The 1930s were particularly hard on farmers everywhere, and especially “dry” farmers. The high commodity prices from WWI were a thing of the past, prices bottomed out, and then to add insult to injury, the rains didn’t come. During the Depression era, many people left the Buist area, just as they did in other parts of Arbon Valley. The post office was discontinued in 1936 as more and more families left the Buist area due to drought, depressed crop prices, and other issues.

The US government declared Buist unsuitable for cultivation, and created the Curlew National Grasslands. The Buist Fields encompassed 7600 acres. Even though Buist was thought unsuitable for farming, the government started relocating dust-bowl farmers from the midwest into the Holbrook and Stone areas, just a few miles southwest of Buist.

From the earliest homesteading lists, the only surnames that still exist in Buist are the Bird, Hess, Marble, and Willie names.

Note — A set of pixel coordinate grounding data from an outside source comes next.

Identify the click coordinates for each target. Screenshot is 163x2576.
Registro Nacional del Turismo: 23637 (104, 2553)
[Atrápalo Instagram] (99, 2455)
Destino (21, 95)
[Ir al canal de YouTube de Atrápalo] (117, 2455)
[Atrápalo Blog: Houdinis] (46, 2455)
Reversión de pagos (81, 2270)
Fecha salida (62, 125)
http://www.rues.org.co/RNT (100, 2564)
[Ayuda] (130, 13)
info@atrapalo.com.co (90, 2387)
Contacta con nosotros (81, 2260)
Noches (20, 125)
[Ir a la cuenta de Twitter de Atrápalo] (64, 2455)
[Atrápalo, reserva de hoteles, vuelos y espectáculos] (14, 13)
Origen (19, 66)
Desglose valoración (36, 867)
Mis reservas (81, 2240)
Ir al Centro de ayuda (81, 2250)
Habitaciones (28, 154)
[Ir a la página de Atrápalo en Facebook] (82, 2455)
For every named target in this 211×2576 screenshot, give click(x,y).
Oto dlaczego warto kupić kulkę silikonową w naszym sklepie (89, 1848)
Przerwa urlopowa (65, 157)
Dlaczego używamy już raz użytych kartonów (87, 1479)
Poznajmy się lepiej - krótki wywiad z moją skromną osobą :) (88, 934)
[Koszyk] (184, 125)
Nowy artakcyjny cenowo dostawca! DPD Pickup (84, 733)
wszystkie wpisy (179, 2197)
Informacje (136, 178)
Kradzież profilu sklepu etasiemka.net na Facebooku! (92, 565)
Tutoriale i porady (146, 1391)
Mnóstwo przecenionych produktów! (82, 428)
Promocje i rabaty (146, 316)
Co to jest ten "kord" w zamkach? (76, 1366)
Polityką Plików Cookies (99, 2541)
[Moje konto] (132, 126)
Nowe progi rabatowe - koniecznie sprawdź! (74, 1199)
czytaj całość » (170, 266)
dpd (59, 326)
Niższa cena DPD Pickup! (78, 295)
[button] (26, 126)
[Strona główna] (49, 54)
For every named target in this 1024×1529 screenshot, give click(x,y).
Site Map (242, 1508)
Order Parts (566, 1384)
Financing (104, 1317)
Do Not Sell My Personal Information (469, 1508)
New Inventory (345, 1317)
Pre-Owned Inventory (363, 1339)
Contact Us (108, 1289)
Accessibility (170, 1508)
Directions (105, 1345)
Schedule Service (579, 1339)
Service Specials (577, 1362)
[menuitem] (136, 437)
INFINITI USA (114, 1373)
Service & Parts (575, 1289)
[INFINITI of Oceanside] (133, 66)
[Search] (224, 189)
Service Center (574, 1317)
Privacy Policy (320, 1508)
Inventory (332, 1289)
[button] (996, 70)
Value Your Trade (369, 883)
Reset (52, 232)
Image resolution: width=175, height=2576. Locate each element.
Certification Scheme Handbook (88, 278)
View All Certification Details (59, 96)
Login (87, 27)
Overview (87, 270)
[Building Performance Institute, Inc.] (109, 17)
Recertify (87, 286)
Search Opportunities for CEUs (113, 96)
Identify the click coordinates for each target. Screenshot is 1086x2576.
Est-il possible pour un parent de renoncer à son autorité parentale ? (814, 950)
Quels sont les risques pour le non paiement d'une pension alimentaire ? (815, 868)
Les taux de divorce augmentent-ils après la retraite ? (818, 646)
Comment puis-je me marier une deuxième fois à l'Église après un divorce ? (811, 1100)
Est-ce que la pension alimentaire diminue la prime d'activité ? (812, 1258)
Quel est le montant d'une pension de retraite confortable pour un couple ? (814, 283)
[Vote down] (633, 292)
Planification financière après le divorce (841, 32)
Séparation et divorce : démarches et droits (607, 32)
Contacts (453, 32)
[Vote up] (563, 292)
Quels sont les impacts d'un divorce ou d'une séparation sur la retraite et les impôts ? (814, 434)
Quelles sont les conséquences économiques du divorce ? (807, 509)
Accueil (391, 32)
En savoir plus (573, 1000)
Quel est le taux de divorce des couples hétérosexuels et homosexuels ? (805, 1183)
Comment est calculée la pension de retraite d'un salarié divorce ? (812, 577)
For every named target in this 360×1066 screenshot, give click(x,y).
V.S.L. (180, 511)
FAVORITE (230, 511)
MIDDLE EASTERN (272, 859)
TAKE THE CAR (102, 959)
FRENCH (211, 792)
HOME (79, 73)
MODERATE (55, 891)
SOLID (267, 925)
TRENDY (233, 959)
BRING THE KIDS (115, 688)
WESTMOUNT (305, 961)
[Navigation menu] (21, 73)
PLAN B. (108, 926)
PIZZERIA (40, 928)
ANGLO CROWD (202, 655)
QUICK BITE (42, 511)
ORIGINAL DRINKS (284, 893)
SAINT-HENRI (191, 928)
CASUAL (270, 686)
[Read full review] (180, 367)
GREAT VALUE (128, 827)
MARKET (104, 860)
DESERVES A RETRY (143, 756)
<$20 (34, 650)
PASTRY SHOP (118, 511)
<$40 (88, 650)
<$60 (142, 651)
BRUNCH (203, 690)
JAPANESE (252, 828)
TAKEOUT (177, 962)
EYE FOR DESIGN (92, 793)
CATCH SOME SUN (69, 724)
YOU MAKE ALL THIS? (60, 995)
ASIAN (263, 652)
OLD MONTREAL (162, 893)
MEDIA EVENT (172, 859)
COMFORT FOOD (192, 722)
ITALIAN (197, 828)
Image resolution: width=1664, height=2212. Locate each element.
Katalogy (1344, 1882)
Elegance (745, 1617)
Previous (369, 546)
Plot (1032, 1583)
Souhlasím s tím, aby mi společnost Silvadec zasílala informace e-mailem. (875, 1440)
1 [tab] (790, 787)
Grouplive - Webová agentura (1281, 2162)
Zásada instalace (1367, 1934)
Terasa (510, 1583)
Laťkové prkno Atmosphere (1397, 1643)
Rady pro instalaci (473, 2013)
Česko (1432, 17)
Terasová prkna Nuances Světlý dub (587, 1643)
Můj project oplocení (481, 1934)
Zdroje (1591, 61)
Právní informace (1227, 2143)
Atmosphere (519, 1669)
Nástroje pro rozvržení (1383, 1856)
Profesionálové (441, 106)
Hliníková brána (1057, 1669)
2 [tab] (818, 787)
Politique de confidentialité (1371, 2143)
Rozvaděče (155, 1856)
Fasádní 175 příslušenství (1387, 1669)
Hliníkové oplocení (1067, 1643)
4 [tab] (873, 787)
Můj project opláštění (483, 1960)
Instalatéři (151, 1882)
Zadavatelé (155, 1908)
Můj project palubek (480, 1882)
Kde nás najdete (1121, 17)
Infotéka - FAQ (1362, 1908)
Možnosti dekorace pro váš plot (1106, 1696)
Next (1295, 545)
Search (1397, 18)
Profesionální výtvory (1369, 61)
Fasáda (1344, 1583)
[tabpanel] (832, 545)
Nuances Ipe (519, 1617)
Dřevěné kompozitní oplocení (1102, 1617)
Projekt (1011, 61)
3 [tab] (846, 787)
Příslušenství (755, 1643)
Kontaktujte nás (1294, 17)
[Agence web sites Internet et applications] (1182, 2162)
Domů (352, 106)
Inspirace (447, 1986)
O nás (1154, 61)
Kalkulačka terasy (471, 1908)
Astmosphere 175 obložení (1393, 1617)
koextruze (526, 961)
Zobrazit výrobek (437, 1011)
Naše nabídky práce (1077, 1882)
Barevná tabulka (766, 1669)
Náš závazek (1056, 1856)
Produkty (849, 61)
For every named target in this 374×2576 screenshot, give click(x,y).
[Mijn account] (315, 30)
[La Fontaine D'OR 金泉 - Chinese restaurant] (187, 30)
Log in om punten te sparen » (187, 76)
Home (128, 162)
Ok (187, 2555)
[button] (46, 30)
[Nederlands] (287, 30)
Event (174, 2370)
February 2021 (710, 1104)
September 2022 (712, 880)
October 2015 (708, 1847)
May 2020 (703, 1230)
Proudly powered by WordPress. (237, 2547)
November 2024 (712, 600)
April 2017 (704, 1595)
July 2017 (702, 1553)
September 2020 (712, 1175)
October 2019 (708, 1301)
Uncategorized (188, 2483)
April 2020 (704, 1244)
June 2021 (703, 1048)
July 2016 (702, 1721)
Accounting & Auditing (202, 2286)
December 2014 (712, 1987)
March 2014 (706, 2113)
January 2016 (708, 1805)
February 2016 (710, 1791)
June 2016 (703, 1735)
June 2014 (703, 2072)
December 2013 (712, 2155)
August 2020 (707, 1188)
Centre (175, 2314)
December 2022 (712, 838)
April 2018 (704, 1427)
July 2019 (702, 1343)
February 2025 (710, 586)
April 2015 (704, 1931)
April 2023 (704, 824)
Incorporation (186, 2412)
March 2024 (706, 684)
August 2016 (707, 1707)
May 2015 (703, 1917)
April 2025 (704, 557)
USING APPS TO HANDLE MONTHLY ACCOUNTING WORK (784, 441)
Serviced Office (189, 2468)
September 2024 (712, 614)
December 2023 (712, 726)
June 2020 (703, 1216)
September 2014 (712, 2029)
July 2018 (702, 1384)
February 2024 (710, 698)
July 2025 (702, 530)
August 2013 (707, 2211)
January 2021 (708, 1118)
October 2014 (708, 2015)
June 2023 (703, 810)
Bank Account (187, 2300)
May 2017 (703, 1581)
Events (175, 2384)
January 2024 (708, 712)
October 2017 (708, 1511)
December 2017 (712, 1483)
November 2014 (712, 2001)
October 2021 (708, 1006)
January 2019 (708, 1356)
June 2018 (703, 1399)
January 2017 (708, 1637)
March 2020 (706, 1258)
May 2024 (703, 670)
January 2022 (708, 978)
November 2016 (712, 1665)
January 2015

Interestingly, the Willies listed here were the children and grandchildren of Captain James Willie of the infamous Willie Handcart Company. Of these earliest homesteaders, only the Hess family still farms here, but new names have taken the place of the old, such as the Hubbards.

Today many of the old homestead cabins have been knocked over to make the fields easier to farm, navigating with large tractors and equipment. Some of the schools and cabins have been incorporated into existing farmyards as outbuildings. The old wells were filled in, sometimes to open up again and create a scary surprise for tractor operators. Only the foundation survives of the Buist church that took so much time and sacrifice from the original homesteaders. Many modern farms and homes dot the area, but no functioning community buildings exist.


Ward, Laurie Jean, Bannock Valley (Providence, Utah: Keith Watkins and Sons, 1982).

Buist Timeline:

1898 – Brigham Young Mansfield homesteaded. Other families flood in, taking every 160 acres, so there were four families on every square mile. Some of the first names that are still familiar to valley residents today include Bird, Hardman, Hess, Jensen, Marble, and Willie.

1909 – Buist Post Office organized, named for an early homesteader, William Buist.

1913 – Buist LDS Branch organized under direction of the Holbrook Ward. In 1915 it was renamed the Meadow View Ward. It met only April to October, as most families moved to town in the winter. This branch was disbanded in 1937 due to depopulation.

1914 – Mountain View School built. Disbanded in 1935.

1916 – Buist School organized, meeting in the Willie home at first until a building could be built. In 1931 this was disbanded.

1922 – first phone lines, with old crank phones and party lines.

1936 – Buist Post Office discontinued.

1947 – Rural Electrical Act (REA) enabled power to be brought to rural farmers.

1952 – modern phone lines, no more crank phones, but still had party lines.

1959 – first oiled road through the valley.